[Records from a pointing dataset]
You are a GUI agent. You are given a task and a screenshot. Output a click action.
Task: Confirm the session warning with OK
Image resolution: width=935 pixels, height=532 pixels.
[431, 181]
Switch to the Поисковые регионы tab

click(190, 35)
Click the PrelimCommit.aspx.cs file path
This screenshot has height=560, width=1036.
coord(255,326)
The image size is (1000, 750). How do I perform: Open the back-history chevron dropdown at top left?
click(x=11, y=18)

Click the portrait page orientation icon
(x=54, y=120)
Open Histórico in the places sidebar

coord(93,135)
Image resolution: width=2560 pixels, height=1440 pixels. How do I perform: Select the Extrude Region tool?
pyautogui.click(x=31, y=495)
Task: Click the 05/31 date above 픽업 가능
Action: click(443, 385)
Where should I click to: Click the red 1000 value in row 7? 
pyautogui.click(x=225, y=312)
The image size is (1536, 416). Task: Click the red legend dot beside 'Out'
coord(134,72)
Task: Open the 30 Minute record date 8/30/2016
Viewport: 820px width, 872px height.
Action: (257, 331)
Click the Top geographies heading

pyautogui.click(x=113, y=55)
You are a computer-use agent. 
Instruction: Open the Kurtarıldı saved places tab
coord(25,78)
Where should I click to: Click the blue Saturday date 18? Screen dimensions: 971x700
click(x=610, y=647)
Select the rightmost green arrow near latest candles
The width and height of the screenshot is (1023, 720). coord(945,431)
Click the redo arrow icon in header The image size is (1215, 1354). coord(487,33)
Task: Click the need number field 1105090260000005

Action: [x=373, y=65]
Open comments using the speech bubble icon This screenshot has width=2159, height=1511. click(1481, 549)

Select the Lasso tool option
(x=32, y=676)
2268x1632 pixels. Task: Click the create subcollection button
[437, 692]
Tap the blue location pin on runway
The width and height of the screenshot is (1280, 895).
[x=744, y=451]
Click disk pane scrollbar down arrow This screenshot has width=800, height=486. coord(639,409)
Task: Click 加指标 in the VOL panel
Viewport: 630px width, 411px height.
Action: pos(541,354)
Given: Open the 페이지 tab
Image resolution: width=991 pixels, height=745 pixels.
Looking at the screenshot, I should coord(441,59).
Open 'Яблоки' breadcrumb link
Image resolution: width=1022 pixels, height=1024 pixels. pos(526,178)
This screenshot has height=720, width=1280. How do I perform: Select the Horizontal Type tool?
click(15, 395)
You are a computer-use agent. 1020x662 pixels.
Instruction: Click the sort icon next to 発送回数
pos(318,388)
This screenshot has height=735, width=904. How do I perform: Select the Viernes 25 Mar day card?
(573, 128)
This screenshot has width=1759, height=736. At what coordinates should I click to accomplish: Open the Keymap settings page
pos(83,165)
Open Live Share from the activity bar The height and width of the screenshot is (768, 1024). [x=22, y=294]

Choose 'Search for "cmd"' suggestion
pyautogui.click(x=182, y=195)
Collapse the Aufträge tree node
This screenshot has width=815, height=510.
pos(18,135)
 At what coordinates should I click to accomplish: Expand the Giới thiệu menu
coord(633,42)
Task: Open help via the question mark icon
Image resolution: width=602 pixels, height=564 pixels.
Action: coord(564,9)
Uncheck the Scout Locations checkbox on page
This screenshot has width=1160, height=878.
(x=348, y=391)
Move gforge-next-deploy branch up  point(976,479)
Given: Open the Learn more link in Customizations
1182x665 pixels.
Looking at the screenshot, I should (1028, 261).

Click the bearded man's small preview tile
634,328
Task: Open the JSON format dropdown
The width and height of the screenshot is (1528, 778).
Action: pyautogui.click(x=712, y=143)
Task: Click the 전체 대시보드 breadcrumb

### [AIM]
Arrange every line of the listing above into a Markdown table with the columns Row and Line, numbering the rows in order and leaving out blank lines.

### [SOLVED PROBLEM]
| Row | Line |
|---|---|
| 1 | You are a GUI agent. You are given a task and a screenshot. Output a click action. |
| 2 | Task: Confirm the session warning with OK |
| 3 | Image resolution: width=935 pixels, height=532 pixels. |
| 4 | [431, 181] |
| 5 | Switch to the Поисковые регионы tab |
| 6 | click(190, 35) |
| 7 | Click the PrelimCommit.aspx.cs file path |
| 8 | This screenshot has height=560, width=1036. |
| 9 | coord(255,326) |
| 10 | The image size is (1000, 750). How do I perform: Open the back-history chevron dropdown at top left? |
| 11 | click(x=11, y=18) |
| 12 | Click the portrait page orientation icon |
| 13 | (x=54, y=120) |
| 14 | Open Histórico in the places sidebar |
| 15 | coord(93,135) |
| 16 | Image resolution: width=2560 pixels, height=1440 pixels. How do I perform: Select the Extrude Region tool? |
| 17 | pyautogui.click(x=31, y=495) |
| 18 | Task: Click the 05/31 date above 픽업 가능 |
| 19 | Action: click(443, 385) |
| 20 | Where should I click to: Click the red 1000 value in row 7?  |
| 21 | pyautogui.click(x=225, y=312) |
| 22 | The image size is (1536, 416). Task: Click the red legend dot beside 'Out' |
| 23 | coord(134,72) |
| 24 | Task: Open the 30 Minute record date 8/30/2016 |
| 25 | Viewport: 820px width, 872px height. |
| 26 | Action: (257, 331) |
| 27 | Click the Top geographies heading |
| 28 | pyautogui.click(x=113, y=55) |
| 29 | You are a computer-use agent.  |
| 30 | Instruction: Open the Kurtarıldı saved places tab |
| 31 | coord(25,78) |
| 32 | Where should I click to: Click the blue Saturday date 18? Screen dimensions: 971x700 |
| 33 | click(x=610, y=647) |
| 34 | Select the rightmost green arrow near latest candles |
| 35 | The width and height of the screenshot is (1023, 720). coord(945,431) |
| 36 | Click the redo arrow icon in header The image size is (1215, 1354). coord(487,33) |
| 37 | Task: Click the need number field 1105090260000005 |
| 38 | Action: [x=373, y=65] |
| 39 | Open comments using the speech bubble icon This screenshot has width=2159, height=1511. click(1481, 549) |
| 40 | Select the Lasso tool option |
| 41 | (x=32, y=676) |
| 42 | 2268x1632 pixels. Task: Click the create subcollection button |
| 43 | [437, 692] |
| 44 | Tap the blue location pin on runway |
| 45 | The width and height of the screenshot is (1280, 895). |
| 46 | [x=744, y=451] |
| 47 | Click disk pane scrollbar down arrow This screenshot has width=800, height=486. coord(639,409) |
| 48 | Task: Click 加指标 in the VOL panel |
| 49 | Viewport: 630px width, 411px height. |
| 50 | Action: pos(541,354) |
| 51 | Given: Open the 페이지 tab |
| 52 | Image resolution: width=991 pixels, height=745 pixels. |
| 53 | Looking at the screenshot, I should coord(441,59). |
| 54 | Open 'Яблоки' breadcrumb link |
| 55 | Image resolution: width=1022 pixels, height=1024 pixels. pos(526,178) |
| 56 | This screenshot has height=720, width=1280. How do I perform: Select the Horizontal Type tool? |
| 57 | click(15, 395) |
| 58 | You are a computer-use agent. 1020x662 pixels. |
| 59 | Instruction: Click the sort icon next to 発送回数 |
| 60 | pos(318,388) |
| 61 | This screenshot has height=735, width=904. How do I perform: Select the Viernes 25 Mar day card? |
| 62 | (573, 128) |
| 63 | This screenshot has width=1759, height=736. At what coordinates should I click to accomplish: Open the Keymap settings page |
| 64 | pos(83,165) |
| 65 | Open Live Share from the activity bar The height and width of the screenshot is (768, 1024). [x=22, y=294] |
| 66 | Choose 'Search for "cmd"' suggestion |
| 67 | pyautogui.click(x=182, y=195) |
| 68 | Collapse the Aufträge tree node |
| 69 | This screenshot has width=815, height=510. |
| 70 | pos(18,135) |
| 71 |  At what coordinates should I click to accomplish: Expand the Giới thiệu menu |
| 72 | coord(633,42) |
| 73 | Task: Open help via the question mark icon |
| 74 | Image resolution: width=602 pixels, height=564 pixels. |
| 75 | Action: coord(564,9) |
| 76 | Uncheck the Scout Locations checkbox on page |
| 77 | This screenshot has width=1160, height=878. |
| 78 | (x=348, y=391) |
| 79 | Move gforge-next-deploy branch up  point(976,479) |
| 80 | Given: Open the Learn more link in Customizations |
| 81 | 1182x665 pixels. |
| 82 | Looking at the screenshot, I should (1028, 261). |
| 83 | Click the bearded man's small preview tile |
| 84 | 634,328 |
| 85 | Task: Open the JSON format dropdown |
| 86 | The width and height of the screenshot is (1528, 778). |
| 87 | Action: pyautogui.click(x=712, y=143) |
| 88 | Task: Click the 전체 대시보드 breadcrumb |